Customer-Segmentation-using-Clustering-and-PCA-techniques

Project Objective

In this project, the general population is segmented into groups with similar demographic properties through K-means clustering. Then, I have examined how the people in the company's customers dataset fit into those created clusters. As a result we can figure out which clusters of the general population are potential customers of the company and which sections of the population is less likely to be a customer.

Data Understanding

There are four files associated with this project:

Udacity_AZDIAS_Subset.csv: Demographics data for the general population of Germany; 891211 persons (rows) x 85 features (columns).
Udacity_CUSTOMERS_Subset.csv: Demographics data for customers of a mail-order company; 191652 persons (rows) x 85 features (columns).
Data_Dictionary.md: Detailed information file about the features in the provided datasets.
AZDIAS_Feature_Summary.csv: Summary of feature attributes for demographics data; 85 features (rows) x 4 columns

Data Preprocessing

Assesing Missing Data:

Step 1: Convert Missing Value Codes to NaNs

The fourth column of the feature attributes summary (loaded in above as feat_info) documents the codes from the data dictionary that indicate missing or unknown data. While the file encodes this as a list (e.g. [-1,0]), this will get read in as a string object. Hence, the data has been converted so that it matches a 'missing' or 'unknown' value code into a numpy NaN value. Then, I observed how much data takes on a 'missing' or 'unknown' code, and how much data is naturally missing, as a point of interest.

Step 2: Assessing missing data in each column

In order to inspect how much missing data is present in each column, as there are a few columns that are outliers in terms of the proportion of values that are missing, we try to find, identify and document these columns. While some of these columns might have justifications for keeping or re-encoding the data, for this project we decide to remove them from the dataframe for simplicity of analysis.

From the histogram, it could be observed that the columns including more than 20 percent of the total missing values in the dataset behaved as outliers for this use case. Hence, such columns have been removed for a better representation of the underlying distribution of the dataset.

Step 3: Assesing missing data in each row

In order to find out which rows are having missing values and whether to keep them for analysis or remove them, we divide the data into two subsets: one for data points that are above some threshold for missing values, and a second subset for points below that threshold. Afterwards, we continue the analysis with the part of the dataset having few or no missing values.
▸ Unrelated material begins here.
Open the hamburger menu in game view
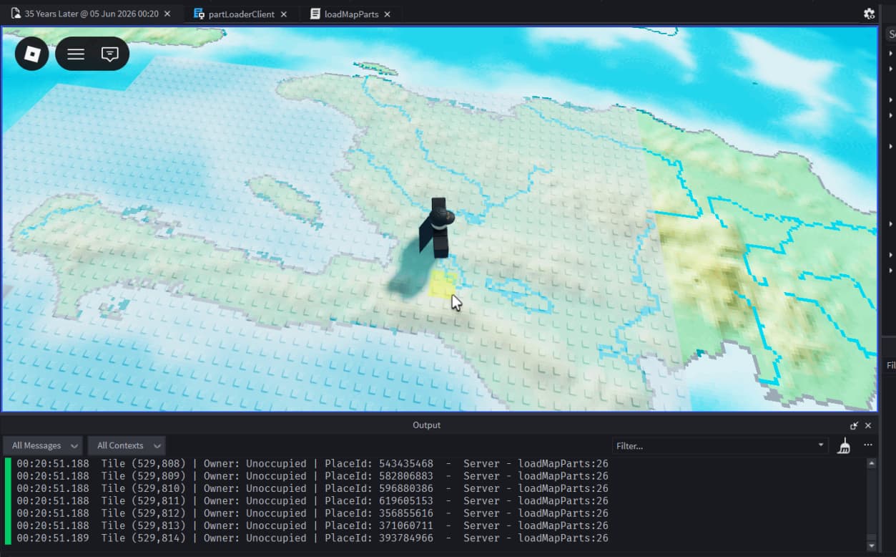896x557 pixels. [x=76, y=54]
Selection and Re-encoding of Features:

Since the unsupervised learning techniques to be used will only work on data that is encoded numerically, we need to make a few encoding changes or additional assumptions to be able to make progress. For the dataset under consideration, special handling is necessary for particularly two variable types: categorical, and 'mixed'.
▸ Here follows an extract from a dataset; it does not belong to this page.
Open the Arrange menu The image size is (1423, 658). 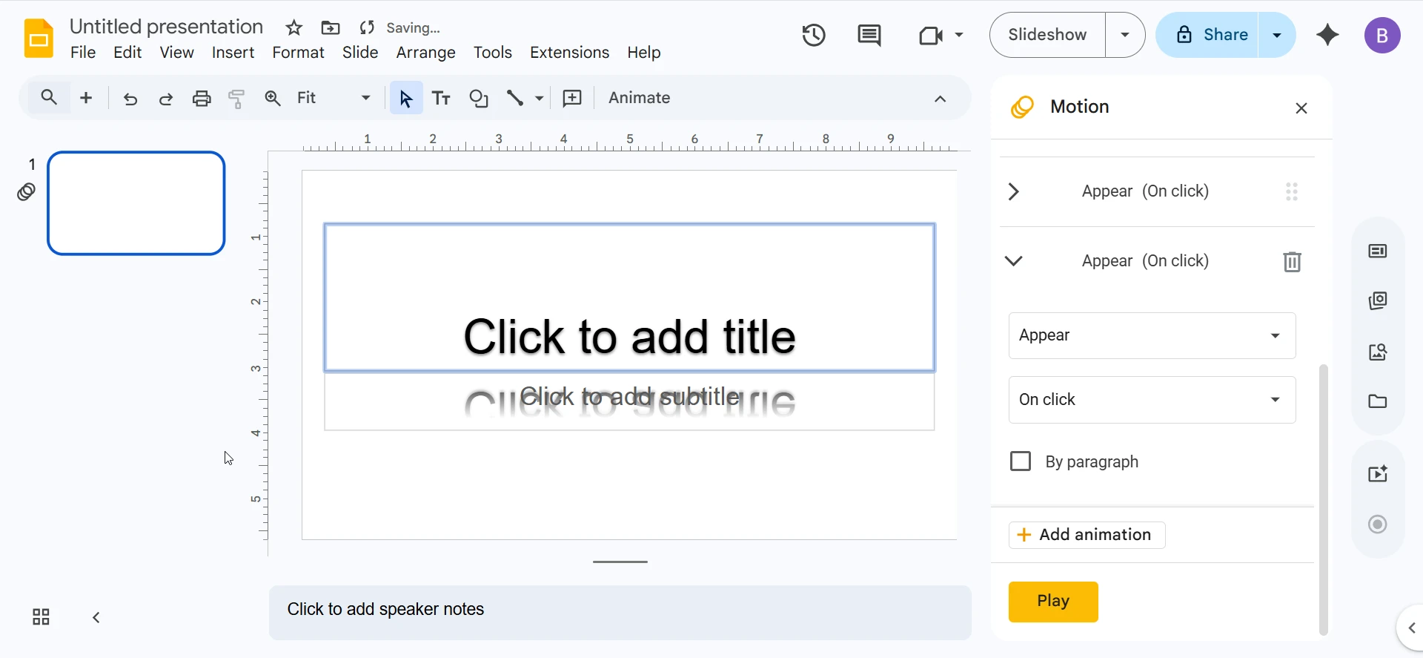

Feature Transformation steps:

Applying feature scaling:

Before we apply dimensionality reduction techniques to the data, we need to perform feature scaling so that the principal component vectors are not influenced by the natural differences in scale for features. sklearn requires that data not have missing values in order for its estimators to work properly. So, before applying the scaler to your data, make sure that you've cleaned the DataFrame of the remaining missing values.

Performing Dimensionality Reduction:

On the scaled data, using sklearn's PCA class we apply principal component analysis (PCA) on the data, thus finding the vectors of maximal variance in the data. Then we inspect the ratio of variance explained by each principal component as well as the cumulative variance explained. The cumulative or sequential values were also plotted using matplotlib's plot() function. Based on what is found, a value is selected for the number of transformed features to retain for the clustering part of the project.

Interpreting Principle Components:

After getting the transformed principle components, we see the weight of each variable on the first few components to see if they can be interpreted in some fashion.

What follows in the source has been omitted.